Others, like Victor, worked in meaningless, mind-numbing jobs to reduce a ten-year walk to a five-year job. Although some days, the walk looked awfully tempting.
The file appeared on screen and Victor stifled a groan. “You have a ferry ticket.”
“Is that good?”
Victor pinched his leg and forced a smile. Somehow all the rich arseholes got the good stuff, while poor well-intentioned idiots like Victor got nothing. “You have a one-hour ferry trip over the River Styx. The best car option takes eight weeks.”
“Interesting. I wouldn’t usually consider a ferry.”
“It’s the last journey you’ll ever make, you may as well go in style.”

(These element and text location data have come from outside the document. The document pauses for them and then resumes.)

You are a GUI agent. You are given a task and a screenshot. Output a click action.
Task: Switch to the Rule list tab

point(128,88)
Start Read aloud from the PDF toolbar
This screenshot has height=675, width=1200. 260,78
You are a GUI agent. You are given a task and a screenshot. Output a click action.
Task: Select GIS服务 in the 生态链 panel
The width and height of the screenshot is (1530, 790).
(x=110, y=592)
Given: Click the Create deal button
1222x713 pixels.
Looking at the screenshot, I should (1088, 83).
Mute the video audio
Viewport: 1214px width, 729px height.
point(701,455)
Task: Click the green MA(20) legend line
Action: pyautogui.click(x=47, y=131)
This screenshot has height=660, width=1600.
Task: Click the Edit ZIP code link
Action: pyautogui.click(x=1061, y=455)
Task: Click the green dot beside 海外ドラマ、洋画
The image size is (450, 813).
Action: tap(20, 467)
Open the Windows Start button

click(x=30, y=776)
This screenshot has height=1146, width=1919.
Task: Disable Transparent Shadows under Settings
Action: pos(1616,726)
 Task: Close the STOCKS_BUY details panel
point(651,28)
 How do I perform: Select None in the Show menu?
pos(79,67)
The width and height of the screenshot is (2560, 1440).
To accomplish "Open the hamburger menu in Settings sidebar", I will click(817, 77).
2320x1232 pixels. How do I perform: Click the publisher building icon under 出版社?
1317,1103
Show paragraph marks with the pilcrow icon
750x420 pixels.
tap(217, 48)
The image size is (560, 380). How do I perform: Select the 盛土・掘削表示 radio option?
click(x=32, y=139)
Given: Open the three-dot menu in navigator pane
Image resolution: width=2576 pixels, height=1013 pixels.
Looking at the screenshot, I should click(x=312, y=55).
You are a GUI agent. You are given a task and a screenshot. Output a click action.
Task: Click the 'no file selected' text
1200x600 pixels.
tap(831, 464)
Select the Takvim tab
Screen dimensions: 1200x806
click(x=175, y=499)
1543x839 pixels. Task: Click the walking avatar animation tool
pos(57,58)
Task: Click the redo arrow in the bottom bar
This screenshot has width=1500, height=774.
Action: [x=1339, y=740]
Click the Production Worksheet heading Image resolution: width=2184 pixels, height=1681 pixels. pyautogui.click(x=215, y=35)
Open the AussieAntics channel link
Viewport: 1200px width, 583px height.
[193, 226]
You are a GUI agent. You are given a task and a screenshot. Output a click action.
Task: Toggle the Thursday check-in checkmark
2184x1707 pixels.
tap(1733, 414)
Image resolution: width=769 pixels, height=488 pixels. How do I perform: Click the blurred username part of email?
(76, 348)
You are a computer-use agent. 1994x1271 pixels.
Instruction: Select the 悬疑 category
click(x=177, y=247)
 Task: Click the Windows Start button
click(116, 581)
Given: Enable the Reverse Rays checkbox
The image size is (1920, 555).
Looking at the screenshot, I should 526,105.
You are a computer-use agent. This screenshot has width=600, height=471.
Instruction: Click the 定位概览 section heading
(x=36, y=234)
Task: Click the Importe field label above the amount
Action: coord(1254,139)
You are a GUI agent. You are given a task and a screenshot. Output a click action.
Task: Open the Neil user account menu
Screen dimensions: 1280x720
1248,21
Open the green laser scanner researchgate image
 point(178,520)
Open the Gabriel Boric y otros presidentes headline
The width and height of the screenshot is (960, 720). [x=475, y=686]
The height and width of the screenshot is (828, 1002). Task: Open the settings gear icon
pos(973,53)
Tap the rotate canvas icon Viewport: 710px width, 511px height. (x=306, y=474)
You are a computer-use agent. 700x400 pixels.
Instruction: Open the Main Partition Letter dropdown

“Good point, I’ll take the car,” said Boris, looking at the brochure.
“What?” asked Victor.
“Cruises are as common as the oiks who enjoy them. Vintage Mustangs are rare.”
“This cruise gets you to heaven in an hour. The heaven, pearly white gates and ambrosia. The car takes two months.” Timings that overrode Victor thoughts so much he could barely walk at times.
“Two months of style.”
“Your ticket—” started Victor.
“I don’t want it,” said Boris calmy. “Cruises are petri dishes for airborne diseases, and the meals are like cow troughs. Now either fetch my Mustang or your manager.”
Victor took a deep breath and forced another smile. Being mean to people, even if they deserved it, would only add to his penance. Even if they were less intelligent than month-old milk, and turned down something he would guzzle an entire bath of Brussels sprouts for.
He just said, “Of course. I’ll fetch her now.”
Victor left his office swearing under his breath, walking down an institutional beige corridor before knocking at the door at the end. It opened to a tall, angular woman, with sharp features and an aquiline nose that gave the impression an axe was being thrown at you.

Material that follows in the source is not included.